Roy Suryo, mantan Menteri Komunikasi dan Informatika, dan Dr. Tifa, ahli teknologi informasi yang pernah menjadi staf khusus presiden, ditangkap terkait dugaan suap dalam pengadaan proyek digital pemerintah. KPK mengungkap bahwa keduanya diduga menerima aliran dana tidak sah dari sejumlah penyedia jasa teknologi yang ingin memenangkan kontrak publik. Bukti-bukti yang dikumpulkan, termasuk rekaman komunikasi dan transfer keuangan, telah memperkuat dugaan keterlibatan mereka dalam jaringan korupsi yang terstruktur.
Projo menegaskan bahwa penangkapan ini bukan sekadar operasi hukum biasa, melainkan simbol perubahan. “Ini adalah pesan bahwa tidak ada yang kebal, sekalipun pernah berada di puncak kekuasaan,” ujar seorang perwakilan Projo yang meminta tidak disebutkan namanya. “Ketika orang-orang yang dulu dianggap sebagai bagian dari elite bisa ditangkap, maka rakyat mulai percaya bahwa hukum benar-benar berlaku untuk semua.”

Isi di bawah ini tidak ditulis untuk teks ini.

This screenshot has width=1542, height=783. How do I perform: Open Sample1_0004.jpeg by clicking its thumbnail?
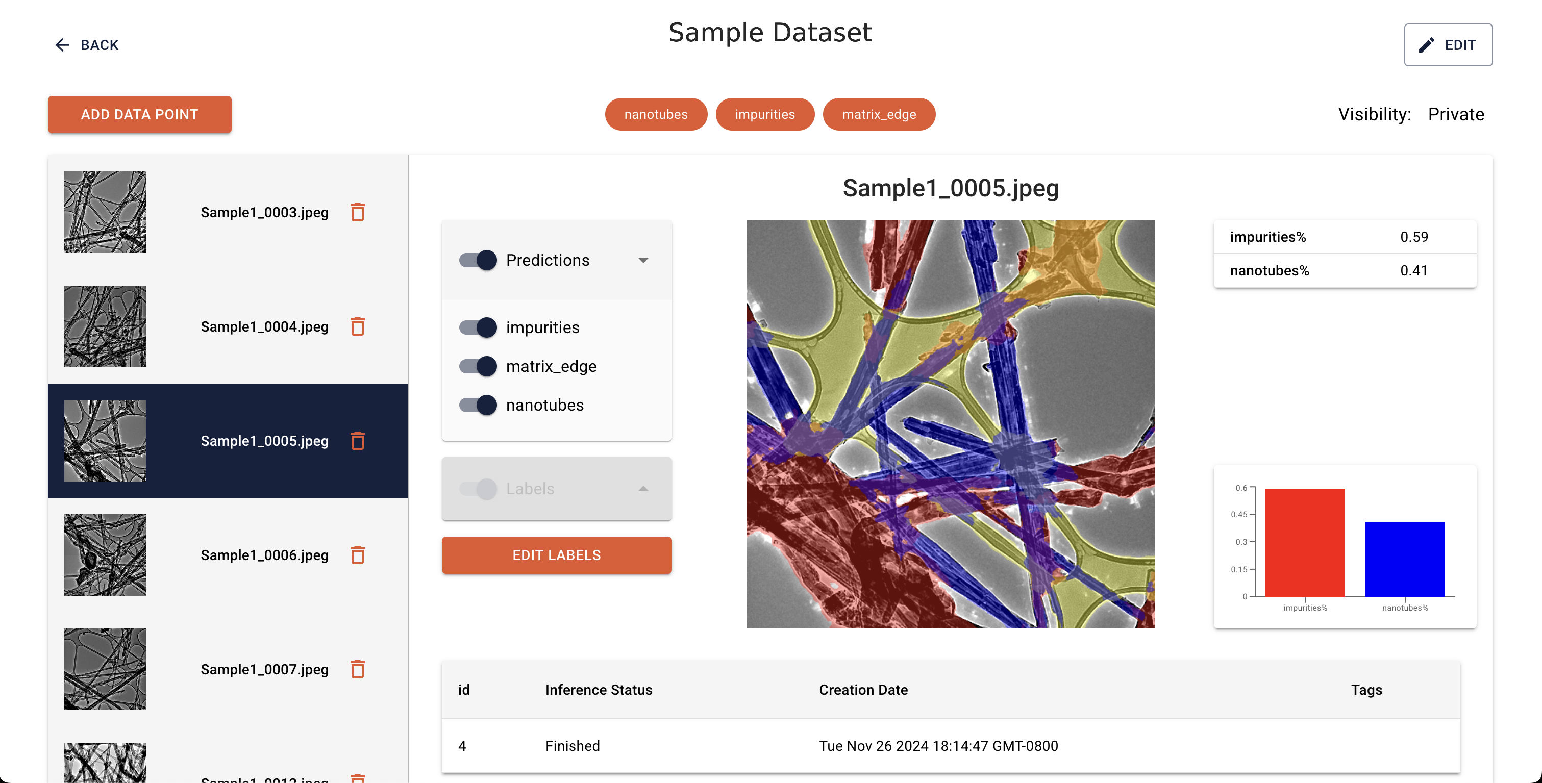coord(105,326)
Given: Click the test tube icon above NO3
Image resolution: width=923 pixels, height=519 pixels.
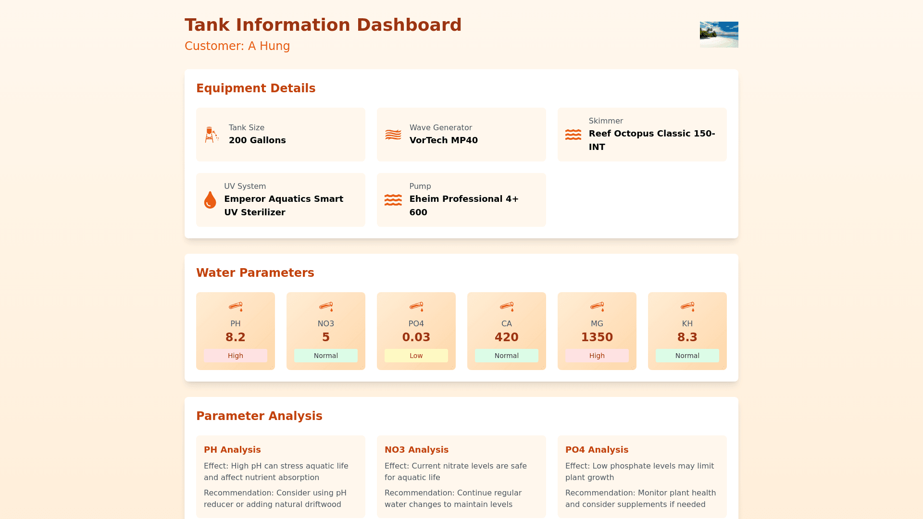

Kedua tersangka kini sedang menjalani proses hukum di Gedung KPK. Roy Suryo, yang sebelumnya dikenal vokal di media sosial, kini tidak lagi aktif berbicara publik. Sementara Dr. Tifa, yang dikenal sebagai tokoh teknologi progresif, juga tidak memberikan pernyataan resmi sejak ditahan.
Masyarakat sipil dan lembaga anti-korupsi menilai kasus ini sebagai ujian berat bagi sistem hukum nasional. Jika proses berjalan tanpa intervensi dan hasilnya transparan, maka ini bisa menjadi titik balik dalam budaya hukum Indonesia—dari yang selama ini dianggap selektif, menjadi yang konsisten dan berbasis bukti.
KPK sendiri menegaskan bahwa penyelidikan masih berlanjut, dan kemungkinan ada pihak lain yang akan segera dipanggil. “Kami tidak akan berhenti sampai seluruh jaringan korupsi ini terungkap,” tegas juru bicara KPK dalam konferensi pers beberapa hari lalu.
Dengan langkah ini, Projo berharap muncul efek domino: lebih banyak pelaku korupsi yang takut, lebih banyak korban yang berani bersuara, dan lebih banyak lembaga yang berani bertindak tanpa takut tekanan. Hukum, kata mereka, bukan alat politik—tapi tiang penyangga demokrasi.